Sandwich structural components made of composite materials are used in a wide range of everyday applications in industries (aerospace, automotive, transportation, defense, etc.). These components can be used as energy-absorbing devices, which drives many researchers to study experimentally and numerically the crashworthiness of these materials. The use of sandwich composite structures to obtain crashworthiness is just emerging, and the investigation of new materials in energy absorption is still in review. This chapter deals with different dissipation energy mechanisms observed during a crush and their applications. In the first part, we introduce the common metrics used in crashworthiness studies to measure the energy dissipation capabilities. In many studies, the specific energy absorption (SEA) is considered to be the essential parameter, as it is expressed per unit of mass and then is dimensionless. The second part presents the different damages observed during a crushing, and details are given to link them to the efficiency of energy absorption.
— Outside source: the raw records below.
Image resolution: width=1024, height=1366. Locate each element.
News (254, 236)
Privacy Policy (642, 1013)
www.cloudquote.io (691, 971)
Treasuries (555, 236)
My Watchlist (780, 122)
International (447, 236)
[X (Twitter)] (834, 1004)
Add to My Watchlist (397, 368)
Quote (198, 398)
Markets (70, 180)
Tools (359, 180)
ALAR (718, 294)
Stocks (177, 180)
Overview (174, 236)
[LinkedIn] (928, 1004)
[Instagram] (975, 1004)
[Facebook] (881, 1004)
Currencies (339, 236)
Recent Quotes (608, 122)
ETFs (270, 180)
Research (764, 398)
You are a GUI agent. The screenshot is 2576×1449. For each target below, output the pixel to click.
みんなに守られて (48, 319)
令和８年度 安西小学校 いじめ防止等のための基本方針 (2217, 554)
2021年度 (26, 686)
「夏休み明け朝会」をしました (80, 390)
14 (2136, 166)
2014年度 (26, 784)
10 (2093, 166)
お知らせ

The two main experimental setups used in crashworthiness studies are axial compression and three-point bending, and each configuration exhibits different crushing modes that depend on the foam used, geometry and faceplate materials. The third and fourth parts show that the crushing mode and the SEA are controlled mainly by the nature of the foam used and, specifically, its shear modulus value. In some applications, using faceplates tufted together throughout the entire sandwich improves significantly the energy absorption of composite sandwich materials. The results of in situ experiments are presented in the fifth part. Finally, applications in the marine industry are presented. In this part, it is shown that natural cores are pertinent candidates as they offer as good strength yielding as high-density PVC. Among trending cores, balsa wood is crashworthy with a good strength-to-weight ratio (density 90 km/m3).